## What to work on
Render the stretch of the listing that opens with the line containing "Click the Torp av typ field Osäkert" and closes with the line containing "Action: point(39,561)" as a JSON list of strings, one string per line with blank lines omitted. Include nothing outside that stretch.

═════ Records provided

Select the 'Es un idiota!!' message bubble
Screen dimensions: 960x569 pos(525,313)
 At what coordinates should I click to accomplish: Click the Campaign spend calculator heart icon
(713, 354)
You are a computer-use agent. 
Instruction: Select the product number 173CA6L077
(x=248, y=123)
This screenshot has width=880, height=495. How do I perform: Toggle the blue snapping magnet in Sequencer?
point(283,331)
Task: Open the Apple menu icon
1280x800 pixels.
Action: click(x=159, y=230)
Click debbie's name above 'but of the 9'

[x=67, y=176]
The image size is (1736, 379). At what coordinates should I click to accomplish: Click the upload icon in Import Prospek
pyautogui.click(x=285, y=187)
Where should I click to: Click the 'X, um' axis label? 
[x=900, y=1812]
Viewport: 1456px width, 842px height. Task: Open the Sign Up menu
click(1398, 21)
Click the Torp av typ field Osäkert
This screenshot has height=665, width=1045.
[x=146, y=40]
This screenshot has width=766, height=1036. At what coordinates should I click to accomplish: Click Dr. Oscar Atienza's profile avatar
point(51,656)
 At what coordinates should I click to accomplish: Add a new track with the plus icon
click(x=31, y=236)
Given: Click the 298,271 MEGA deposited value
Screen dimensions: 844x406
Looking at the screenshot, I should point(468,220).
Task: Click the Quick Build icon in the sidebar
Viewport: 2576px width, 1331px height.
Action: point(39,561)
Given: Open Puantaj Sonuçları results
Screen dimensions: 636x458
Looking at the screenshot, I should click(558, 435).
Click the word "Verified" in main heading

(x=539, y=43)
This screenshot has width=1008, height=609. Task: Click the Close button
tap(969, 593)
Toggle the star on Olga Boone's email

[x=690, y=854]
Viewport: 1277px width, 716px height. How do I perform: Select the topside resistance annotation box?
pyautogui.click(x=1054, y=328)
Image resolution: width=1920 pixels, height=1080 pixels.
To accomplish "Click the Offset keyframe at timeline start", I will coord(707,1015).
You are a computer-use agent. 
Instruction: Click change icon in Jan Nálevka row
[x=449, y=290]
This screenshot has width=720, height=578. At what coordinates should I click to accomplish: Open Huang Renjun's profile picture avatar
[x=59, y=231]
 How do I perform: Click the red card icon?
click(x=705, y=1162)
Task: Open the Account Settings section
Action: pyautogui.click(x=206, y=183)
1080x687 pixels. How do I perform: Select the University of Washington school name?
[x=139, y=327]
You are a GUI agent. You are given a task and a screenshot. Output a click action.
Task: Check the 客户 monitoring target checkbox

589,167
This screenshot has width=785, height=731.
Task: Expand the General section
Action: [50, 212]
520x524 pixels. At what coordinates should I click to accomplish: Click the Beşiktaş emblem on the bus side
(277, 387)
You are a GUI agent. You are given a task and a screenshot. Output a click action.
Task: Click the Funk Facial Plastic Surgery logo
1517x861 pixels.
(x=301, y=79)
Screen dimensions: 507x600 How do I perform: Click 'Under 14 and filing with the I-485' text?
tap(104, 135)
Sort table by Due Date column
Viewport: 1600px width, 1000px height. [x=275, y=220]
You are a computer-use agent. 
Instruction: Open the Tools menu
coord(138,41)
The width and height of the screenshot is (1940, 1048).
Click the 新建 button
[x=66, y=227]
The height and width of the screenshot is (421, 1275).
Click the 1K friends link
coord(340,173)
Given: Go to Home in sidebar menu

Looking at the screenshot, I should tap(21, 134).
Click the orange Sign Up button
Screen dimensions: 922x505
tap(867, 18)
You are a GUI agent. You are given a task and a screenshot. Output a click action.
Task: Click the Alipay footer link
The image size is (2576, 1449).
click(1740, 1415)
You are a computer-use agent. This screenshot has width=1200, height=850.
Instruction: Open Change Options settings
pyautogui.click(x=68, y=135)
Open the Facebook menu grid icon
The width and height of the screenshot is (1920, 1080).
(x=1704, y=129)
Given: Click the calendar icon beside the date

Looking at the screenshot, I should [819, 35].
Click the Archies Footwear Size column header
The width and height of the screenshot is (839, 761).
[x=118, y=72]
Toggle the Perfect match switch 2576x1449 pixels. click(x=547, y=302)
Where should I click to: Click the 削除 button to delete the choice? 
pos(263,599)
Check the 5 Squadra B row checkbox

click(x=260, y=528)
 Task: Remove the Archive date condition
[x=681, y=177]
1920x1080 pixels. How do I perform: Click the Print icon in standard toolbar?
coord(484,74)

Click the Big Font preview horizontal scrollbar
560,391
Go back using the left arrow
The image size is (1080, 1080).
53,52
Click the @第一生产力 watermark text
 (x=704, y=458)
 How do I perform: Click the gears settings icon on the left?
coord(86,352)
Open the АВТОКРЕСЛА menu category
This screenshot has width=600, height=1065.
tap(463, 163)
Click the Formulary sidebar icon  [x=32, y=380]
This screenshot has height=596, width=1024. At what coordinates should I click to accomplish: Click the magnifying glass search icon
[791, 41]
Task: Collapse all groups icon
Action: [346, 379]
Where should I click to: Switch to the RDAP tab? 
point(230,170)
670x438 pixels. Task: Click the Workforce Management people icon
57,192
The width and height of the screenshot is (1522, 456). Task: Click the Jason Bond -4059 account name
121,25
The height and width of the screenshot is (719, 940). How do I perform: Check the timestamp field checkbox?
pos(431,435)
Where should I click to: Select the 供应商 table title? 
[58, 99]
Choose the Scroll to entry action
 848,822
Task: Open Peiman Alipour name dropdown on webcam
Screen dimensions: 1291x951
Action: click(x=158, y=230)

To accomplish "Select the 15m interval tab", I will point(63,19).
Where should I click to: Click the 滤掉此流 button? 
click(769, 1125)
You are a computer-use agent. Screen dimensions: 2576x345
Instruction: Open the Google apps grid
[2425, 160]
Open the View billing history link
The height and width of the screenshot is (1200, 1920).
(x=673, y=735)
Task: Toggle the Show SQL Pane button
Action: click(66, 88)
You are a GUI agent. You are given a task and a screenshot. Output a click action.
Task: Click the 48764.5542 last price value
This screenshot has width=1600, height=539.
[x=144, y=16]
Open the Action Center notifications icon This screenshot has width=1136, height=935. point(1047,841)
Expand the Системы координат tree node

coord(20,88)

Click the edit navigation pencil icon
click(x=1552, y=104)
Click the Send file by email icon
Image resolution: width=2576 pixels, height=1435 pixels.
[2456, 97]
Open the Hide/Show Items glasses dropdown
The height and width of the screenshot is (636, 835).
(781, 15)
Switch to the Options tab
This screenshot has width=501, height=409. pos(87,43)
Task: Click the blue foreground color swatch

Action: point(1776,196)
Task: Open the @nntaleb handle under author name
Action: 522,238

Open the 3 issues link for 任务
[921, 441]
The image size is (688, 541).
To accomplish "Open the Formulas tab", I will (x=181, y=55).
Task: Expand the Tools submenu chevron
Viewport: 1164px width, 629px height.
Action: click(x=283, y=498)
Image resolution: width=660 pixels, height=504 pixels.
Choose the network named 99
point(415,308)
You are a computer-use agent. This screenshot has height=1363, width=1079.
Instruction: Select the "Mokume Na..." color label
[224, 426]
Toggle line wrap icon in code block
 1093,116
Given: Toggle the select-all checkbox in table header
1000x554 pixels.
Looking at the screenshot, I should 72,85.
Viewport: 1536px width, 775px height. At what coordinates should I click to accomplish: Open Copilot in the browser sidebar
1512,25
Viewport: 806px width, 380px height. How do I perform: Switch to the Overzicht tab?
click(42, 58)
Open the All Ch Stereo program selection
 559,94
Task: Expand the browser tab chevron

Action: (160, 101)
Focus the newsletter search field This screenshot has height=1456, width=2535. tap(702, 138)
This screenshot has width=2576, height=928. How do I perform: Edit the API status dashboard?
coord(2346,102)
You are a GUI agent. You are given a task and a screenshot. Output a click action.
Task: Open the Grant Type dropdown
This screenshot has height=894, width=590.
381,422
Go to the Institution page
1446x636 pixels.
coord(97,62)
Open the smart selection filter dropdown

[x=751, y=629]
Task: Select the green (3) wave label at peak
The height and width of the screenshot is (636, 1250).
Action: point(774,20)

══════════

## The completed task
[
  "Click the Torp av typ field Osäkert",
  "This screenshot has height=665, width=1045.",
  "[x=146, y=40]",
  "This screenshot has width=766, height=1036. At what coordinates should I click to accomplish: Click Dr. Oscar Atienza's profile avatar",
  "point(51,656)",
  " At what coordinates should I click to accomplish: Add a new track with the plus icon",
  "click(x=31, y=236)",
  "Given: Click the 298,271 MEGA deposited value",
  "Screen dimensions: 844x406",
  "Looking at the screenshot, I should point(468,220).",
  "Task: Click the Quick Build icon in the sidebar",
  "Viewport: 2576px width, 1331px height.",
  "Action: point(39,561)"
]